Last month I talked about the long, thankless efforts at innovation that predate a technological “revolution” (see earlier Politics of Technology). In the evolution of WiFi technology at the city-scale, we maybe seeing the shift in the adoption curve (from the long nascent tail to an explosive adoption rate). In part II, the incumbents shift from fighting the new technology to embracing (or at least exploring) it.
The WSJ today reports on the recent change of mind by the CableCos and Telcos, from suing municipal wireless efforts to competing with them: WiFi landgrab. This may be because they failed in 13 of 14 efforts to legislate away free municipal wireless last year. Or because it’s become apparent that, while they’re busy lobbying, others like Google, Earthlink, and many local others are out there building networks:
More than 50 municipalities around the country have already built such systems, and a similar number are at some stage in the process, including Philadelphia, Chicago, San Francisco and Houston, according to Esme Vos, founder of the Web site www.muniwireless.com, which tracks such projects nationally. By 2010, ABI Research forecasts a $1.2 billion market for the wireless technology used in the city systems.

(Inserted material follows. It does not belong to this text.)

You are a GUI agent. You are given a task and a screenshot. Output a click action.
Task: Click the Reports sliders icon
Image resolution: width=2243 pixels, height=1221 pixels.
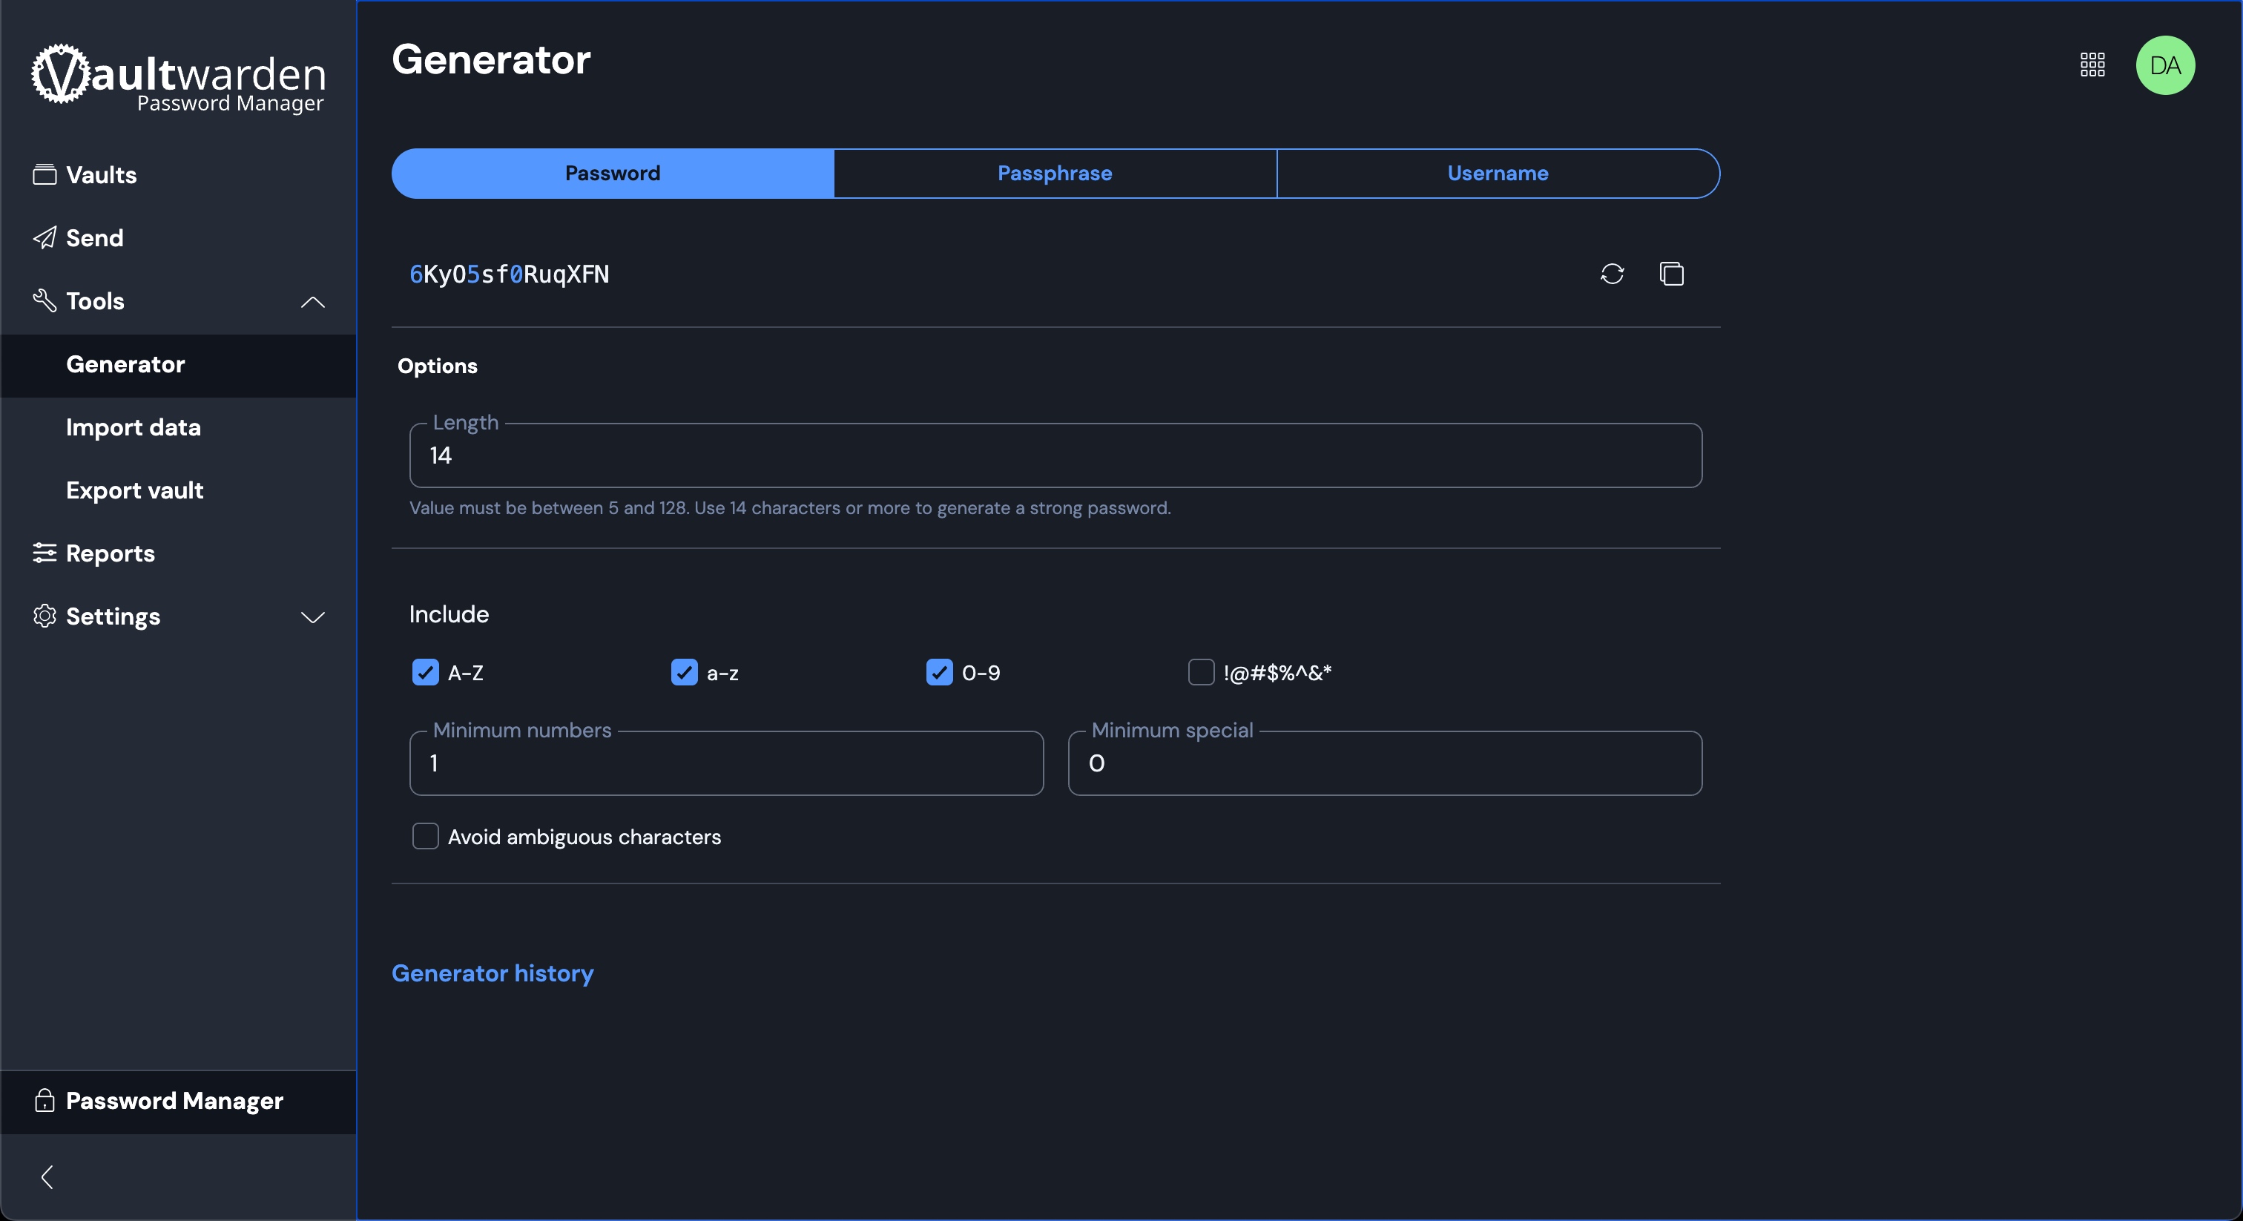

In 10 or 20 years, this shift and its causes will be lost to some economic arguments about the inevitable forward progress of technological change, but it was critical nonetheless in shaping the paths taken (and not). Will Muni WiFi be the disruptive technology that undermines the grip of Cable and Telcos, or will it simply enhance their position? The answer, it seems, has less to do with the technology than with how (and why) those incumbents chose to react.